Records for processing
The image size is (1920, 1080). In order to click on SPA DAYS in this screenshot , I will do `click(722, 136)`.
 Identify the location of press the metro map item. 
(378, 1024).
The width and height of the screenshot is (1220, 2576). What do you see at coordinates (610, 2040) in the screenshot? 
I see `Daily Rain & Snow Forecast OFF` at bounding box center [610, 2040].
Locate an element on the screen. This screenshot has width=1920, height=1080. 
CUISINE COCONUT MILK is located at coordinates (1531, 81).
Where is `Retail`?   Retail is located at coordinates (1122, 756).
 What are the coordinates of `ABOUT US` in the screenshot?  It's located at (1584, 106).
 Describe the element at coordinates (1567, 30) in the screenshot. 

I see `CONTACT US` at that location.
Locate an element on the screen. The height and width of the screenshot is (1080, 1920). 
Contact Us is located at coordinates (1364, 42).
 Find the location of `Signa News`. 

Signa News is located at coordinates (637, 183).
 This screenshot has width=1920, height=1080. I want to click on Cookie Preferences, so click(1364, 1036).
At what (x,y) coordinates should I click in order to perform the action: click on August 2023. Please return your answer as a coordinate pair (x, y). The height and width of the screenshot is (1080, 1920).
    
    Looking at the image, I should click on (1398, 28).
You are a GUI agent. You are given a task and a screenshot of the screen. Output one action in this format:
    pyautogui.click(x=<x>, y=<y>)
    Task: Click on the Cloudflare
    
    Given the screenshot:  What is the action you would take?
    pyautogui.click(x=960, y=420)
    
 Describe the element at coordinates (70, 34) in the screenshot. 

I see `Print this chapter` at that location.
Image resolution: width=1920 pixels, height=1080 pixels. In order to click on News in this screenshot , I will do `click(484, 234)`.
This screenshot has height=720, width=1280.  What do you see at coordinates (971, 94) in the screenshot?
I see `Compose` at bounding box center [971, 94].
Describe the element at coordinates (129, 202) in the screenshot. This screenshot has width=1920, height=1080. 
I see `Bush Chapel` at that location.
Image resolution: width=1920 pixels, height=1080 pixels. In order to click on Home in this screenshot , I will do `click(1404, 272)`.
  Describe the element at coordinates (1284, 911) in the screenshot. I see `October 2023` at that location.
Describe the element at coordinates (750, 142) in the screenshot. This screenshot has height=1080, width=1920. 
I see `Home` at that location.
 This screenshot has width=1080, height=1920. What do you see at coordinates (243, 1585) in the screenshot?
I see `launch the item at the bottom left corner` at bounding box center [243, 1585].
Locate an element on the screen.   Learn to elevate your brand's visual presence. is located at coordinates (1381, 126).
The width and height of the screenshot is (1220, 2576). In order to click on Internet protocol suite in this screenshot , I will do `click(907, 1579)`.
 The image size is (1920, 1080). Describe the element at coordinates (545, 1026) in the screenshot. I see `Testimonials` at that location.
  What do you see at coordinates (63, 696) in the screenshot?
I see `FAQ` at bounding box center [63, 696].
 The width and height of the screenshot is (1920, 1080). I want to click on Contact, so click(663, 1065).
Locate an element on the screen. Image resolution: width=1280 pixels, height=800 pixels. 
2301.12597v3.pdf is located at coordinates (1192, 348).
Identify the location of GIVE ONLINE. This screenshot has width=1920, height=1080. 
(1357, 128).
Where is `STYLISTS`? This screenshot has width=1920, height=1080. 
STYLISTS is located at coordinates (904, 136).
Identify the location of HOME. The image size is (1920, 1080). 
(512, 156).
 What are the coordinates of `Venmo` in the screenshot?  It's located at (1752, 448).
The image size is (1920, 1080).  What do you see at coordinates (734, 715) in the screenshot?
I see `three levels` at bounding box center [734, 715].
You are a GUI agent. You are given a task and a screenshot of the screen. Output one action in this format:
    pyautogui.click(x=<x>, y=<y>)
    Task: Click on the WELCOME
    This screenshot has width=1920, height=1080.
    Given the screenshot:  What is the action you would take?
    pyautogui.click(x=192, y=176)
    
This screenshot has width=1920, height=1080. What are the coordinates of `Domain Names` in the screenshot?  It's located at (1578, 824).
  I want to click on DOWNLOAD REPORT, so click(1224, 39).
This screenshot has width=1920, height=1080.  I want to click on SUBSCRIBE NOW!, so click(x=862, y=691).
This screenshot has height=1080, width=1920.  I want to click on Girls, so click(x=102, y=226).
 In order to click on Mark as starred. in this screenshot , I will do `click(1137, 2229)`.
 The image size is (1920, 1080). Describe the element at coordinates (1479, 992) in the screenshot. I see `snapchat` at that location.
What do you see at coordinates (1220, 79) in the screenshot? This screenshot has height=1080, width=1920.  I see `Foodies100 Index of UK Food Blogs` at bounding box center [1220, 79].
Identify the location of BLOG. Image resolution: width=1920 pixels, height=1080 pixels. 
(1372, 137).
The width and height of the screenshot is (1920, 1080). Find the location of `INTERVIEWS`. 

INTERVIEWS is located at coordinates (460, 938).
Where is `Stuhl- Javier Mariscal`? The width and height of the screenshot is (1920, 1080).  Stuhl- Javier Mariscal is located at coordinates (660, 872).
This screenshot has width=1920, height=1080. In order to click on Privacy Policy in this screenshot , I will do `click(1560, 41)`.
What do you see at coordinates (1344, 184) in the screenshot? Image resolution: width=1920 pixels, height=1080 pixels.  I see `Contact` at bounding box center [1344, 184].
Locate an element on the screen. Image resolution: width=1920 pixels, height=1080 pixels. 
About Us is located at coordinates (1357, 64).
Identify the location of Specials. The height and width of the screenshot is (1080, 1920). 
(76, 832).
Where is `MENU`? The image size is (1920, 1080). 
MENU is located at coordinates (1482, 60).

Goal of the exercise
Please print every one of the records above again, word for word and in the same order, with nothing changed.

Exercise solution
The image size is (1920, 1080). In order to click on SPA DAYS in this screenshot , I will do `click(722, 136)`.
 Identify the location of press the metro map item. 
(378, 1024).
The width and height of the screenshot is (1220, 2576). What do you see at coordinates (610, 2040) in the screenshot? 
I see `Daily Rain & Snow Forecast OFF` at bounding box center [610, 2040].
Locate an element on the screen. This screenshot has width=1920, height=1080. 
CUISINE COCONUT MILK is located at coordinates (1531, 81).
Where is `Retail`?   Retail is located at coordinates (1122, 756).
 What are the coordinates of `ABOUT US` in the screenshot?  It's located at (1584, 106).
 Describe the element at coordinates (1567, 30) in the screenshot. 

I see `CONTACT US` at that location.
Locate an element on the screen. The height and width of the screenshot is (1080, 1920). 
Contact Us is located at coordinates (1364, 42).
 Find the location of `Signa News`. 

Signa News is located at coordinates (637, 183).
 This screenshot has width=1920, height=1080. I want to click on Cookie Preferences, so click(1364, 1036).
At what (x,y) coordinates should I click in order to perform the action: click on August 2023. Please return your answer as a coordinate pair (x, y). The height and width of the screenshot is (1080, 1920).
    
    Looking at the image, I should click on (1398, 28).
You are a GUI agent. You are given a task and a screenshot of the screen. Output one action in this format:
    pyautogui.click(x=<x>, y=<y>)
    Task: Click on the Cloudflare
    
    Given the screenshot:  What is the action you would take?
    pyautogui.click(x=960, y=420)
    
 Describe the element at coordinates (70, 34) in the screenshot. 

I see `Print this chapter` at that location.
Image resolution: width=1920 pixels, height=1080 pixels. In order to click on News in this screenshot , I will do `click(484, 234)`.
This screenshot has height=720, width=1280.  What do you see at coordinates (971, 94) in the screenshot?
I see `Compose` at bounding box center [971, 94].
Describe the element at coordinates (129, 202) in the screenshot. This screenshot has width=1920, height=1080. 
I see `Bush Chapel` at that location.
Image resolution: width=1920 pixels, height=1080 pixels. In order to click on Home in this screenshot , I will do `click(1404, 272)`.
  Describe the element at coordinates (1284, 911) in the screenshot. I see `October 2023` at that location.
Describe the element at coordinates (750, 142) in the screenshot. This screenshot has height=1080, width=1920. 
I see `Home` at that location.
 This screenshot has width=1080, height=1920. What do you see at coordinates (243, 1585) in the screenshot?
I see `launch the item at the bottom left corner` at bounding box center [243, 1585].
Locate an element on the screen.   Learn to elevate your brand's visual presence. is located at coordinates (1381, 126).
The width and height of the screenshot is (1220, 2576). In order to click on Internet protocol suite in this screenshot , I will do `click(907, 1579)`.
 The image size is (1920, 1080). Describe the element at coordinates (545, 1026) in the screenshot. I see `Testimonials` at that location.
  What do you see at coordinates (63, 696) in the screenshot?
I see `FAQ` at bounding box center [63, 696].
 The width and height of the screenshot is (1920, 1080). I want to click on Contact, so click(663, 1065).
Locate an element on the screen. Image resolution: width=1280 pixels, height=800 pixels. 
2301.12597v3.pdf is located at coordinates (1192, 348).
Identify the location of GIVE ONLINE. This screenshot has width=1920, height=1080. 
(1357, 128).
Where is `STYLISTS`? This screenshot has width=1920, height=1080. 
STYLISTS is located at coordinates (904, 136).
Identify the location of HOME. The image size is (1920, 1080). 
(512, 156).
 What are the coordinates of `Venmo` in the screenshot?  It's located at (1752, 448).
The image size is (1920, 1080).  What do you see at coordinates (734, 715) in the screenshot?
I see `three levels` at bounding box center [734, 715].
You are a GUI agent. You are given a task and a screenshot of the screen. Output one action in this format:
    pyautogui.click(x=<x>, y=<y>)
    Task: Click on the WELCOME
    This screenshot has width=1920, height=1080.
    Given the screenshot:  What is the action you would take?
    pyautogui.click(x=192, y=176)
    
This screenshot has width=1920, height=1080. What are the coordinates of `Domain Names` in the screenshot?  It's located at (1578, 824).
  I want to click on DOWNLOAD REPORT, so click(1224, 39).
This screenshot has width=1920, height=1080.  I want to click on SUBSCRIBE NOW!, so click(x=862, y=691).
This screenshot has height=1080, width=1920.  I want to click on Girls, so click(x=102, y=226).
 In order to click on Mark as starred. in this screenshot , I will do `click(1137, 2229)`.
 The image size is (1920, 1080). Describe the element at coordinates (1479, 992) in the screenshot. I see `snapchat` at that location.
What do you see at coordinates (1220, 79) in the screenshot? This screenshot has height=1080, width=1920.  I see `Foodies100 Index of UK Food Blogs` at bounding box center [1220, 79].
Identify the location of BLOG. Image resolution: width=1920 pixels, height=1080 pixels. 
(1372, 137).
The width and height of the screenshot is (1920, 1080). Find the location of `INTERVIEWS`. 

INTERVIEWS is located at coordinates (460, 938).
Where is `Stuhl- Javier Mariscal`? The width and height of the screenshot is (1920, 1080).  Stuhl- Javier Mariscal is located at coordinates (660, 872).
This screenshot has width=1920, height=1080. In order to click on Privacy Policy in this screenshot , I will do `click(1560, 41)`.
What do you see at coordinates (1344, 184) in the screenshot? Image resolution: width=1920 pixels, height=1080 pixels.  I see `Contact` at bounding box center [1344, 184].
Locate an element on the screen. Image resolution: width=1920 pixels, height=1080 pixels. 
About Us is located at coordinates (1357, 64).
Identify the location of Specials. The height and width of the screenshot is (1080, 1920). 
(76, 832).
Where is `MENU`? The image size is (1920, 1080). 
MENU is located at coordinates (1482, 60).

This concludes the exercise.